福島デスティネーションキャンペーン開幕間近 復興の姿と魅力を発信へ
大型観光企画「ふくしまデスティネーションキャンペーン(DC)」の開幕が4月1日に迫っています。東日本大震災から15年目の節目での開催に関係者は特別な思いを抱きながら、おもてなしの準備を進めています。「復興の姿を見てほしい」「福島の魅力を発信する」という強い思いが、各地の取り組みに込められています。
松川浦の名物「浜焼き」で常磐ものの魅力を再発信
相馬市の海沿いにある旅館「遊学の宿いさみや」では、DC期間中に松川浦名物の「浜焼き」を前面に押し出す企画を行います。4代目の管野功さん(49)は「常磐ものや松川浦の魅力をあらためて知ってもらう機会になってほしい」と話し、本番へ向けて準備を進めています。
震災で大きな被害を受けた相馬市沿岸部。浜焼きは、管野さんら旅館の若旦那有志が、震災前に松川浦沿いの旅館軒先でよく見かけた魚を焼く風景をよみがえらせようと2021年に復活させた取り組みでした。しかし、いさみやは2022年の震度6強の地震で震災時と同様に、しばらく休業を余儀なくされました。2024年に再開し、こぎ着けたDCでの企画に懸ける思いは強いのです。
管野さんは「浜焼きは常磐ものの魅力の発信と地域ににぎわいを取り戻そうと復活させました。復興した姿も見てほしい」と強調します。いさみやでは、宿泊客や団体客を対象に浜焼きの串打ち体験を実施。松川浦の小型船遊覧や磯ガニ釣りなども体験できます。話題も集まり、DC期間中は春の大型連休や5月の「相馬野馬追」の間の宿泊予約がほぼ埋まりました。
「一度来てもらえれば誰もが松川浦、相馬、そして福島を好きになってくれるはず。精いっぱいのおもてなしをしたい」と管野さんは心待ちにしています。
円蔵寺でお茶会や秘蔵の品を特別公開
ふくしまDCは、福島県の歴史や文化を知ってもらう機会としても期待されています。1200余年の歴史を誇る柳津町の福満虚空蔵菩薩円蔵寺では、4月から6月の毎月第3土曜日に「庫裡」でお茶会が開かれます。普段は入れない施設を一般開放するといい、準備を進める目黒陽道住職(52)は「いつもは表に出さない品も公開します。町内にも足を延ばしてほしい」と語ります。
展示も工夫し、円蔵寺などが所蔵する元首相の近衛文麿の書や有栖川宮熾仁親王の掛け軸などを披露する予定です。目黒住職は「円蔵寺や柳津町を知るきっかけにしてほしい」と期待を寄せています。
SLしあわせの風ふくしま号が試運転 磐越西線を走行
ふくしまDCに合わせて4月11日、12日の両日に特別運行する「SLしあわせの風ふくしま号」が29日、JR磐越西線を試運転しました。県内の自治体関係者約140人が磐梯山など春本番を迎える郡山―会津若松沿線の風景を楽しみました。

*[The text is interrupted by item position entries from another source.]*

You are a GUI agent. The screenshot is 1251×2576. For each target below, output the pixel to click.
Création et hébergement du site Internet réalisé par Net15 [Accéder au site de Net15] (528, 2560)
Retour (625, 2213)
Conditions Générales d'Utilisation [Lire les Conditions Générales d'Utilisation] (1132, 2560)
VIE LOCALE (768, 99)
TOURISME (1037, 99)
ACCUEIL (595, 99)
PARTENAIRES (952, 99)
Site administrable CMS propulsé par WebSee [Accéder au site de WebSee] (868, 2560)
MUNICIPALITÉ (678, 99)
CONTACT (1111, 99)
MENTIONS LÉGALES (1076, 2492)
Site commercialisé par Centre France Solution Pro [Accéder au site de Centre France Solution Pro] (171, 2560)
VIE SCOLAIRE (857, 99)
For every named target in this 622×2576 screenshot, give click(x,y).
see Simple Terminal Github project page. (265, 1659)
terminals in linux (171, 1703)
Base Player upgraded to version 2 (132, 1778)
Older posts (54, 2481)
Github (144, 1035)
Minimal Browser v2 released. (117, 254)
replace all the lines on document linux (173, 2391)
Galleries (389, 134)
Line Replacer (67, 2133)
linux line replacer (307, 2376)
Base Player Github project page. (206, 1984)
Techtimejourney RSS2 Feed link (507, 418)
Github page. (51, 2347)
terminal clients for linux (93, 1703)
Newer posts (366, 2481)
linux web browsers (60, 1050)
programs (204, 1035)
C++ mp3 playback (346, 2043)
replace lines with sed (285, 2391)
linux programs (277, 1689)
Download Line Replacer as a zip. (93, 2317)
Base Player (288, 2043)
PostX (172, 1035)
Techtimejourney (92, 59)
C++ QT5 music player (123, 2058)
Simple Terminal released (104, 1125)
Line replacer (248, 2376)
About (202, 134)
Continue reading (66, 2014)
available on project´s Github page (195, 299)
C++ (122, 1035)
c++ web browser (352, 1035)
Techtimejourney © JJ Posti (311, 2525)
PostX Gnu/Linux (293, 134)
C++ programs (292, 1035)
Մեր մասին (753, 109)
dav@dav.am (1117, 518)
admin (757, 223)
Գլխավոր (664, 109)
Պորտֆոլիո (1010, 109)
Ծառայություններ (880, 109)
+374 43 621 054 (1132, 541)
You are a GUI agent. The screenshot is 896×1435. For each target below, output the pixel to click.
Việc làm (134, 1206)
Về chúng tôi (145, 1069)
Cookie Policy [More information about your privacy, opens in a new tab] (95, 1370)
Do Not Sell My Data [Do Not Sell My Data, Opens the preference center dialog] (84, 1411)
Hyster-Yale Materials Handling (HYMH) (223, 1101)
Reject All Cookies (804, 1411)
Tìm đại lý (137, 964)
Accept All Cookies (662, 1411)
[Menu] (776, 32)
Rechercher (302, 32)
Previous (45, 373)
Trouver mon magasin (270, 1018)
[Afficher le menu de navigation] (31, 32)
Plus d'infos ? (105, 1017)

4月11日は会津若松―郡山間、同12日が郡山―会津若松間を運行します。JR東日本東北本部マーケティング部の戸田憲介ユニットリーダーは「福島の魅力を発信し、震災のイメージの払拭につなげたい」と意気込んでいます。試運転でJR郡山駅を出発するSLは、多くの人々の期待を乗せて走り出しました。
これらの取り組みを通じて、福島県は震災からの復興の歩みと、豊かな自然、歴史、食文化などの魅力を国内外に発信しようとしています。デスティネーションキャンペーンは、福島の新たな顔を多くの人々に知ってもらう重要な機会となるでしょう。